Spaghetti Squash & Creamy Alfredo Sauce
Serves 2-3
Ingredients:
- 2 medium/large Spaghetti Squash
- 3/4 cup Cashews (soaked for 4-5 hours)
- 1 medium sweet onion
- 6 cloves Garlic
- 2 cups Vegetable Stock (not broth)
- 1/3 cup Nutritional Yeast
- 1 small Lemon
- 1/2 teaspoon Garlic Powder
- 1/2 teaspoon Onion Powder
- 3/4 teaspoon Sea Salt
- 1/4 teaspoon Black Pepper
- Coconut Oil
- Dried Parsley (optional)
Method:
- Preheat oven to 400 degrees, place rack in the center of your oven.
- Slice spaghetti squash lengthwise and scoop out the inner seeds. Place cut side up in a pan, brush with coconut oil, and sprinkle with dried parsley.
- Bake for about 1 hour, or until the squash is fork tender, and ready to separate.
- Roughly slice or chop your garlic, it doesn't need to be particularly small.

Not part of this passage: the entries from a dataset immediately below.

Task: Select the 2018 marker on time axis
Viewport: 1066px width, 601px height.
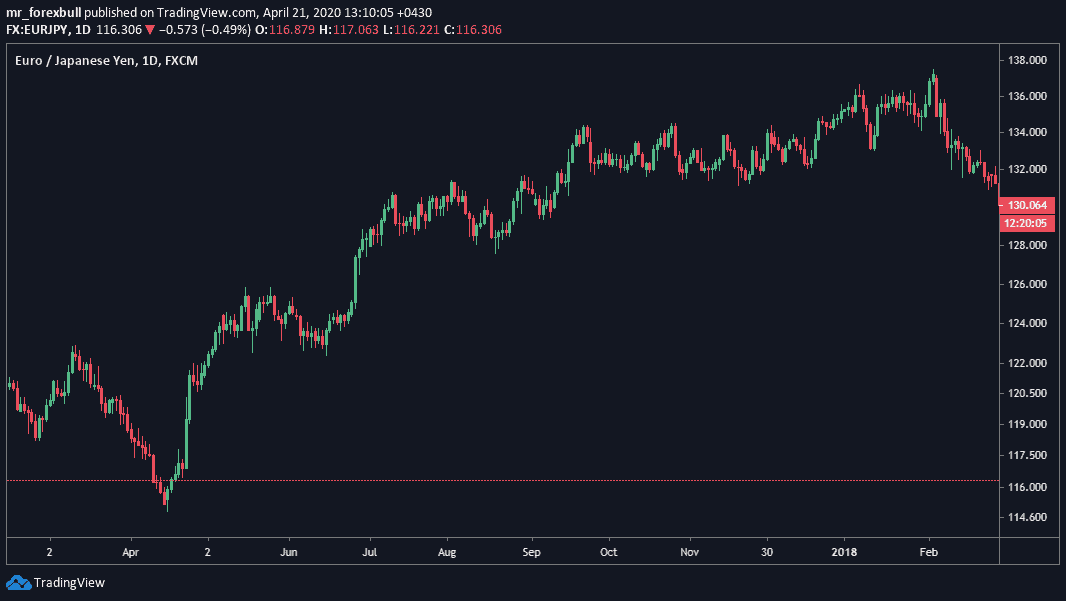Action: coord(845,551)
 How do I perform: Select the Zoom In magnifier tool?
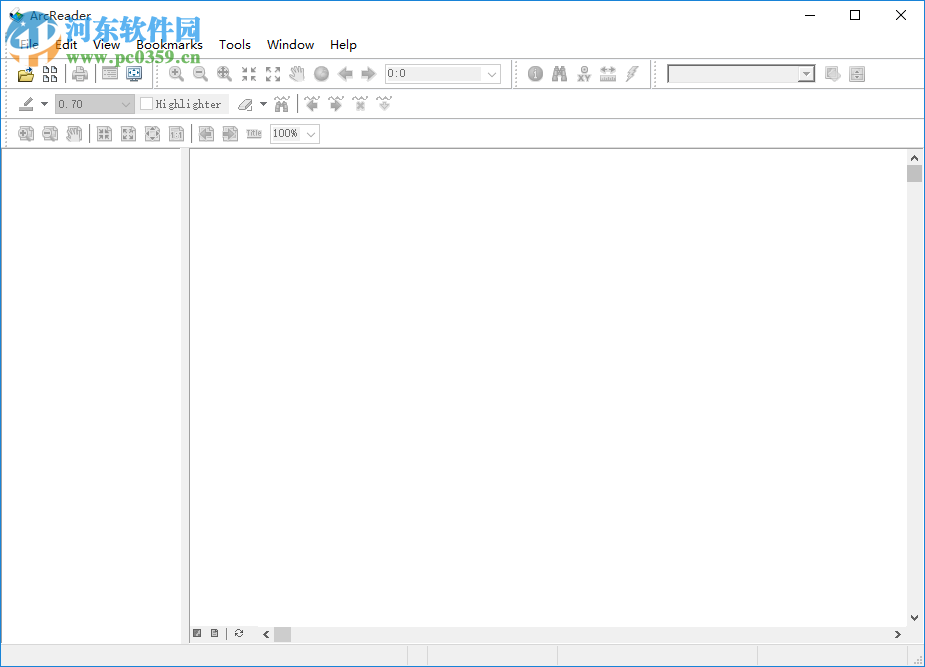pos(176,73)
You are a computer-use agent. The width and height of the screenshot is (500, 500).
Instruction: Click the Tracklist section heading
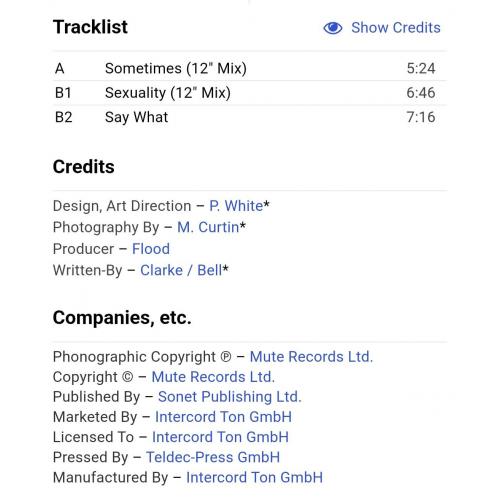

- Place your garlic in a pan with about a tablespoon of coconut oil, and allow to brown just slightly, cooking for only a minute or two on low/medium heat.
- Slice your onion, and add them to your pan, allowing to cook for another few minutes, just until they start to become translucent.
- Add 1 cup of vegetable stock to your pan and allow to simmer down until there's no more liquid, and your onions appear almost creamy.
- Place your soaked cashews, onions and garlic, nutritional yeast, garlic and onion powder, salt, pepper, lemon juice, and 3/4 to 1 cup of stock (depending on how thick you want your sauce) into a blender.
- Start on a low speed, and increase up to high for one minute.
- Once cooked, take your spaghetti squash out of the oven and allow to cool just enough to be able to handle.
- Use a fork to scrape the spaghetti strands from the sides of the squash, and scoop it into bowls.
- Pour sauce over spaghetti, and enjoy!